Extract to read:
□ □ □ □

Achieve massive parallel Dataverse(D365 CE) inserts with Azure Durable Functions. Part-2

Achieve massive parallel Dataverse(D365 CE) inserts with Azure Durable Functions. Part-2

In the previous article, we saw the core features of azure durable functions and their applicability for Dataverse.

Now it's time to get hands-on and apply that information in a real-world scenario. In this article we'll import a lot of data from a data source (Cosmos DB) into our Dataverse instance.

Those who want to jump straight to the sample code can clone the repository from here.


Create an azure durable function

follow the steps to create a function app

  1. Open Visual Studio and create a function app. Choose the framework as shown below. We are using .NET 8 Isolated, you can choose .NET core as well, but please note that unlike the code in this article if you choose Xrm.Tooling.Connector library which uses WCF to connect with the Dataverse endpoint, you won't be able to do that with .NET core as it needs DLLs which are only available in .NET FX and not core.

□ □ □ □

Collected material:
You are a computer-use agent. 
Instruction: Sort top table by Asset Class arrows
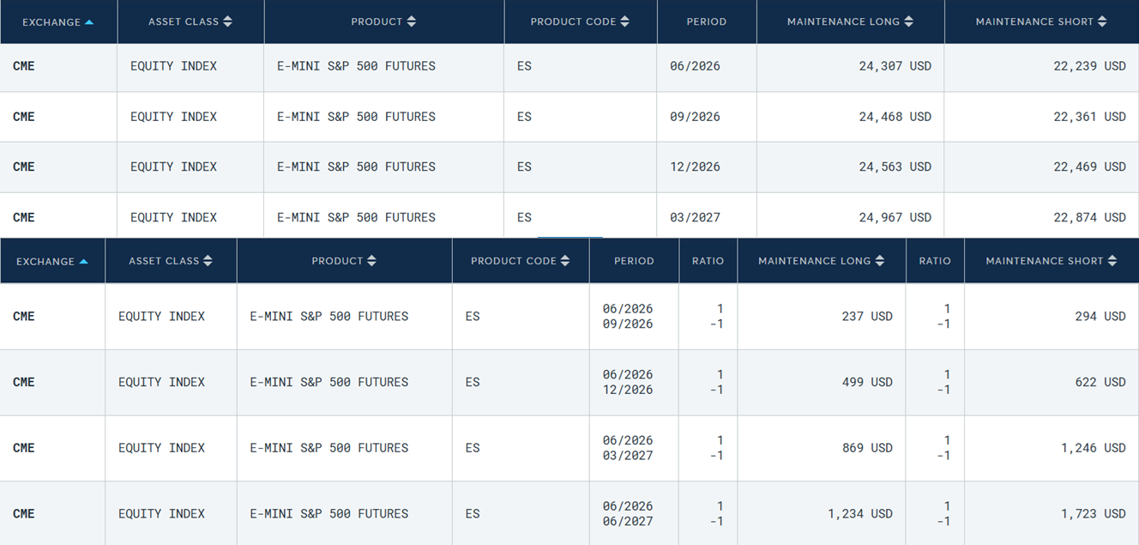(227, 21)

□ □ □ □

Exercise requirements:
1. Render this sentence from the Durable Functions article in Spanish: "In this article we'll import a lot of data from a data source (Cosmos DB) into our Dataverse instance."
2. According to the Durable Functions article, which framework is used when creating the function app in Visual Studio?
3. Reproduce the stretch of the Durable Functions article from "Now it's time" through "our Dataverse instance.".

Results:
1. En este artículo importaremos una gran cantidad de datos desde un origen de datos (Cosmos DB) a nuestra instancia de Dataverse.

2. .NET 8 Isolated.

3.
Now it's time to get hands-on and apply that information in a real-world scenario. In this article we'll import a lot of data from a data source (Cosmos DB) into our Dataverse instance.